1. El concepto freudiano de límite
La partición entre lo corporal y lo anímico no nace con Freud. Es un legado cultural profundo, presente en buena parte de la medicina y la psicología modernas, que oponen —o yuxtaponen— lo fisiológico y lo psíquico como ámbitos distintos: el cuerpo, por un lado; el alma o la psique, por el otro. Freud no se inscribe en esa división: la desestabiliza desde su raíz.
En Proyecto para una psicología para neurólogos plantea, como hipótesis, que es posible formular una dinámica del proceso psíquico en términos biológicos. No busca reducir lo psíquico a lo orgánico, ni escindirlos, sino pensar su co-implicación dentro de un mismo movimiento. Cuando más tarde define la pulsión como un concepto límite entre lo somático y lo psíquico, ya no habla de dos ámbitos objetivos, sino de una diferencia conceptual interna a un mismo fenómeno.
El límite no es un tercer elemento, ni un “entre” que conecte dominios externos: es el modo en que en uno solo aparece la diferencia. Freud no introduce mediaciones; encuentra en un solo proceso —la pulsión— dos vertientes: una ligada a la excitación corporal, otra a la formalización simbólica. Es precisamente por eso que la pulsión no pertenece ni al cuerpo ni al alma: desarma la frontera misma sobre la cual descansaba esa oposición tradicional.
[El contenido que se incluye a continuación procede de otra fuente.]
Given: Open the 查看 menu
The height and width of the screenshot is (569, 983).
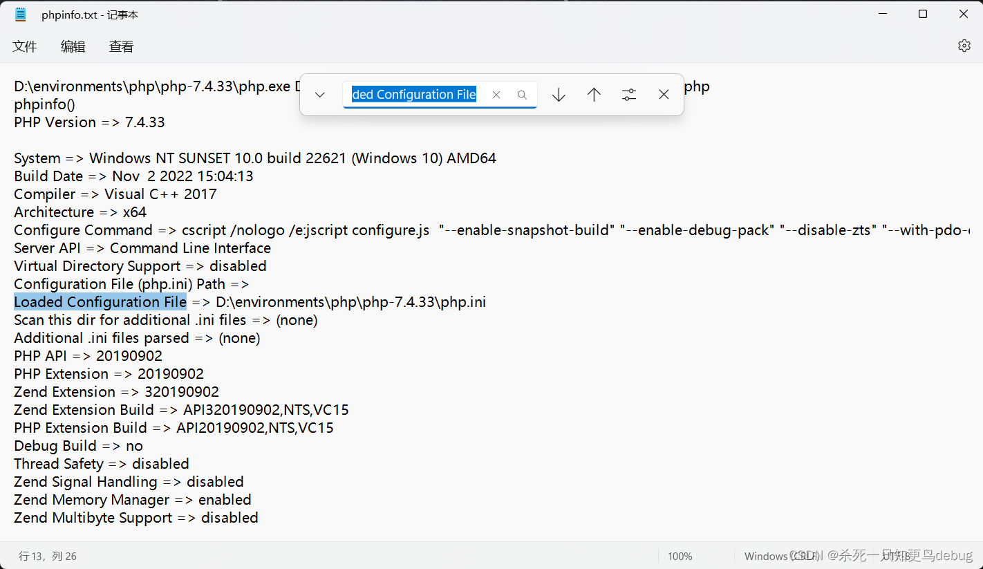Looking at the screenshot, I should click(121, 46).
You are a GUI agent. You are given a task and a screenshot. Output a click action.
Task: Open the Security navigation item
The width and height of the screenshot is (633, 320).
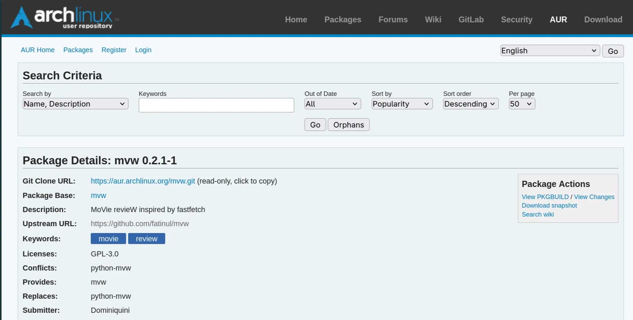(x=516, y=20)
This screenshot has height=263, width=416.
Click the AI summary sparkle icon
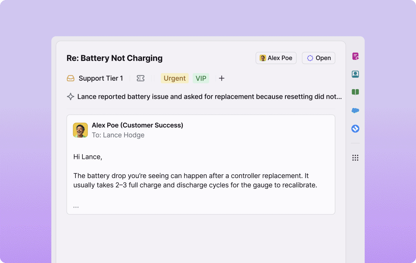click(x=70, y=97)
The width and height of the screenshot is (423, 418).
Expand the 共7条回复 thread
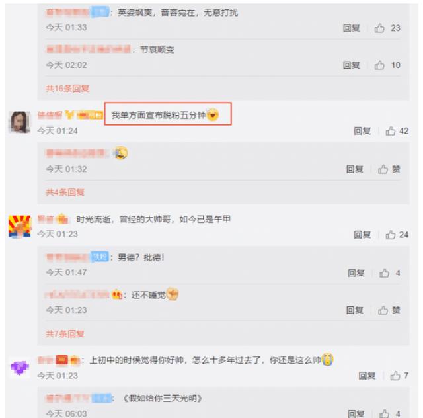[65, 334]
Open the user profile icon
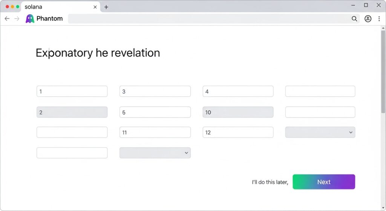Screen dimensions: 386x211 coord(368,18)
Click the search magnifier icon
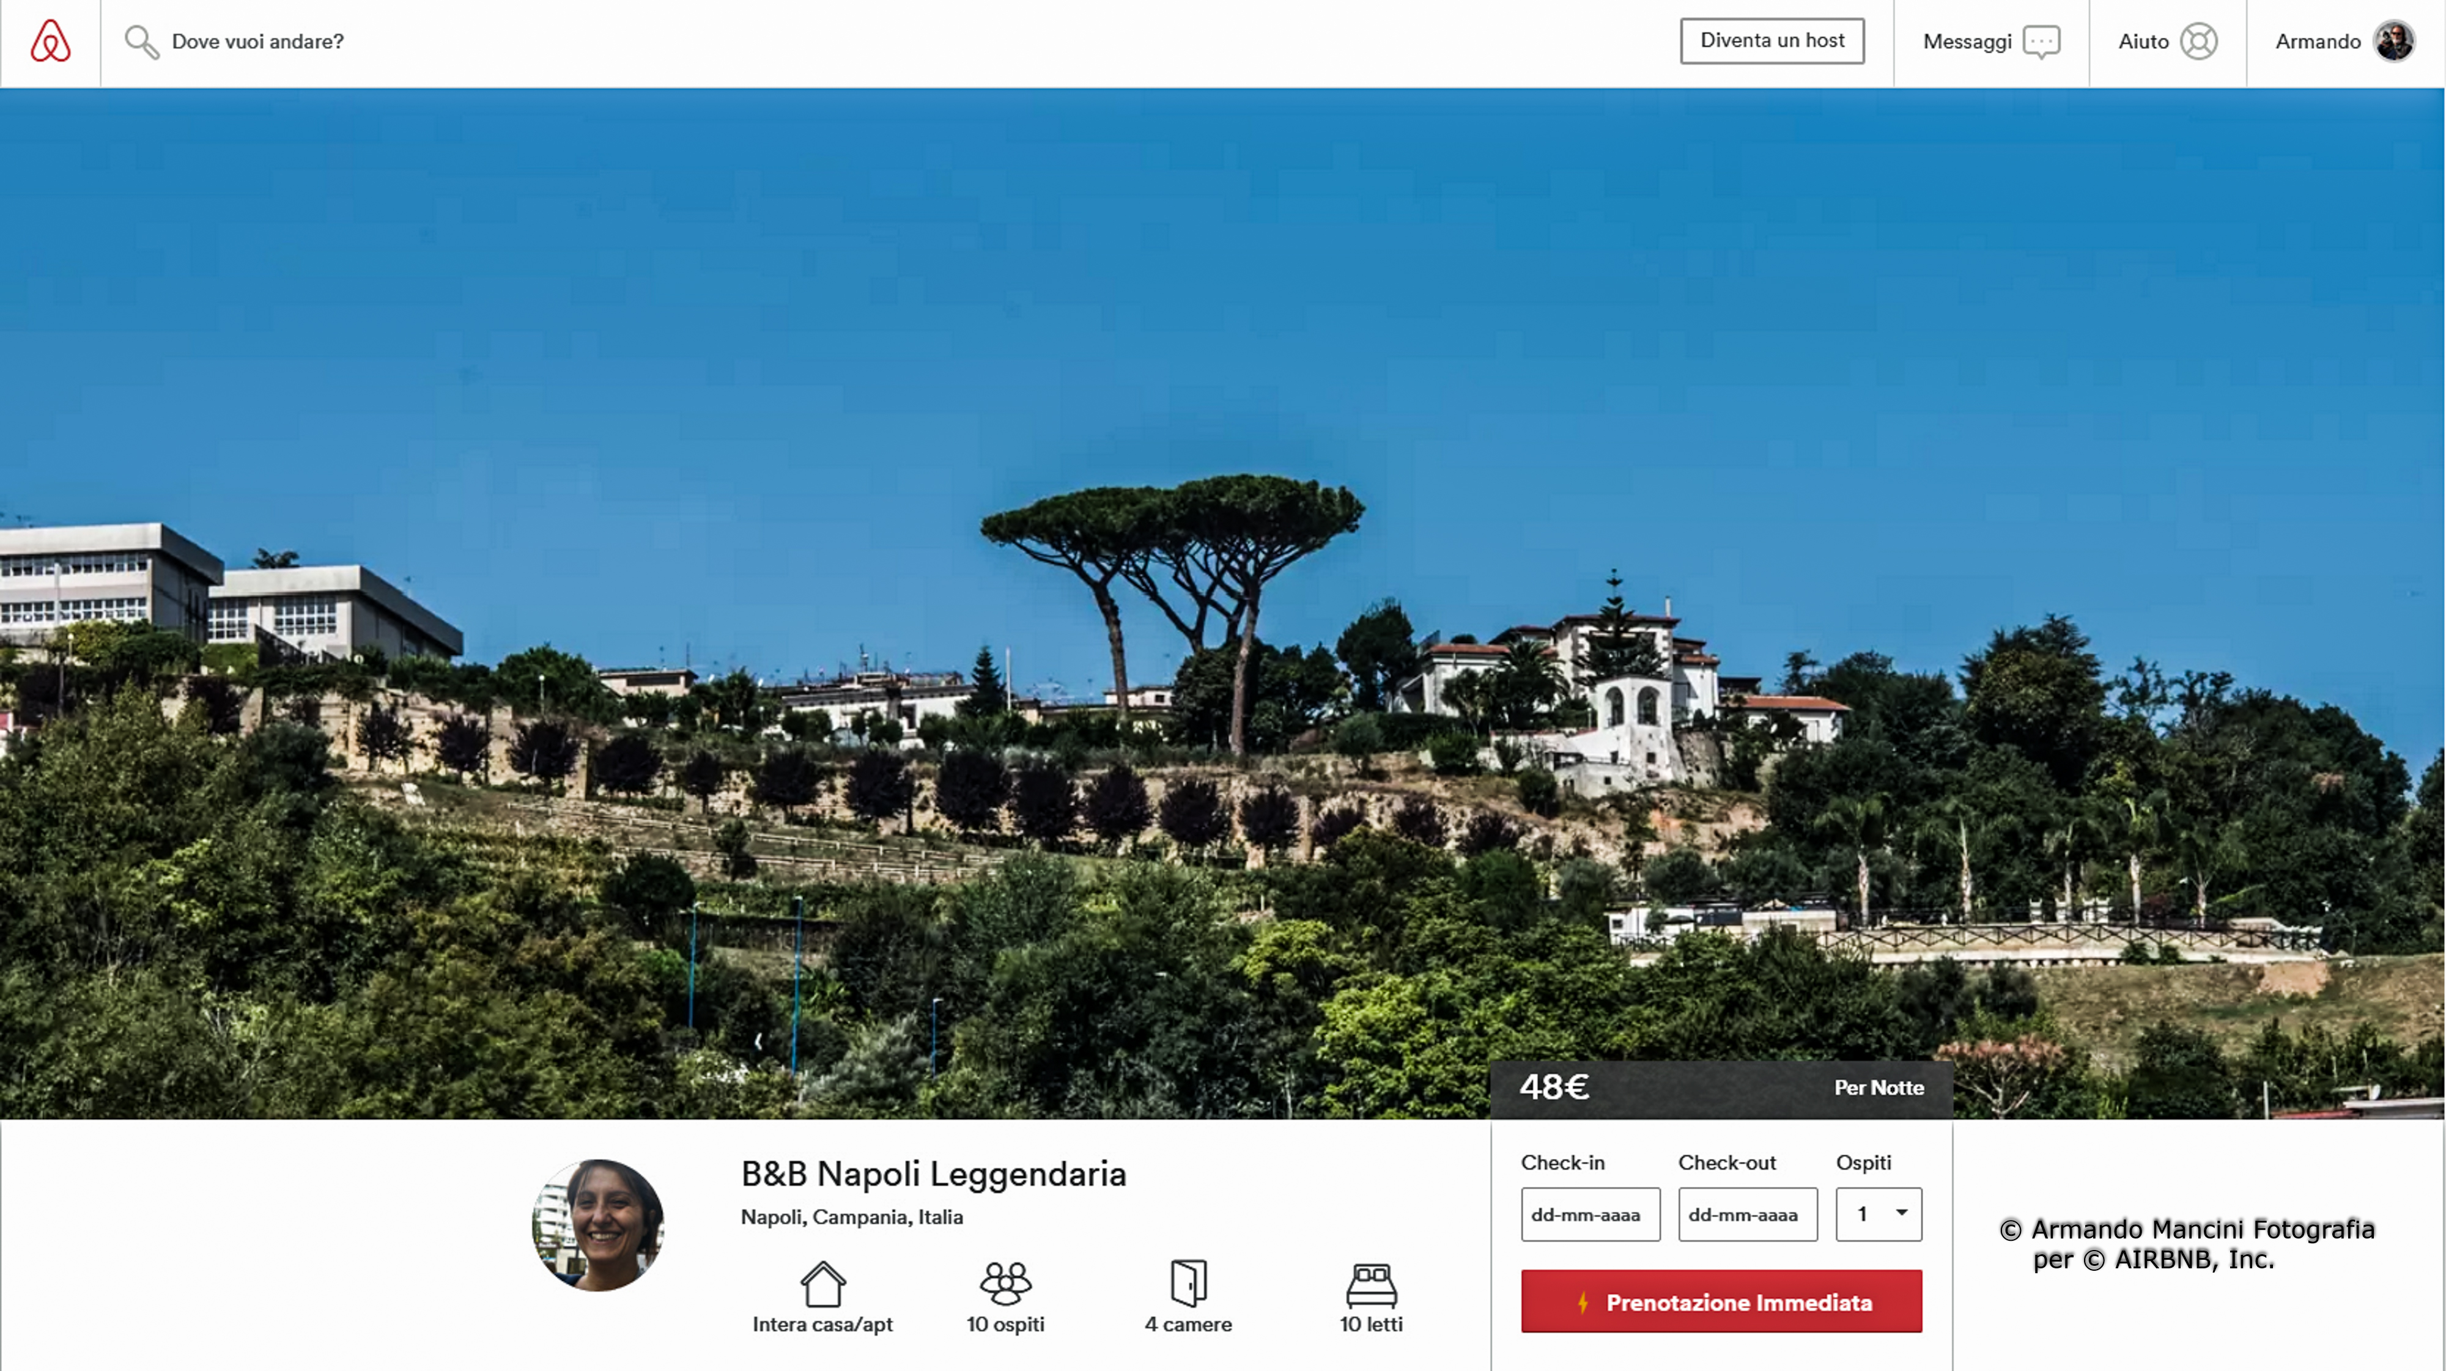2446x1371 pixels. 141,42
La clínica de la histeria es una de las pruebas más claras de esta torsión interna. Una parálisis histérica —el “no camina” inscrito en el cuerpo— no puede explicarse desde un dualismo. No hay lesión orgánica, pero el cuerpo no responde; no hay acto voluntario, pero hay inscripción. No es que un “mensaje psíquico” atraviese un puente hacia el cuerpo: la escena es una sola, y en ella lo simbólico y lo corporal coexisten como dos caras de un mismo pliegue.
Freud no une dos órdenes: halla la diferencia en la unidad misma. La pulsión, como concepto límite, nombra esa yuxtaposición estructural en la que la distinción entre lo somático y lo psíquico no es objetiva, sino conceptual.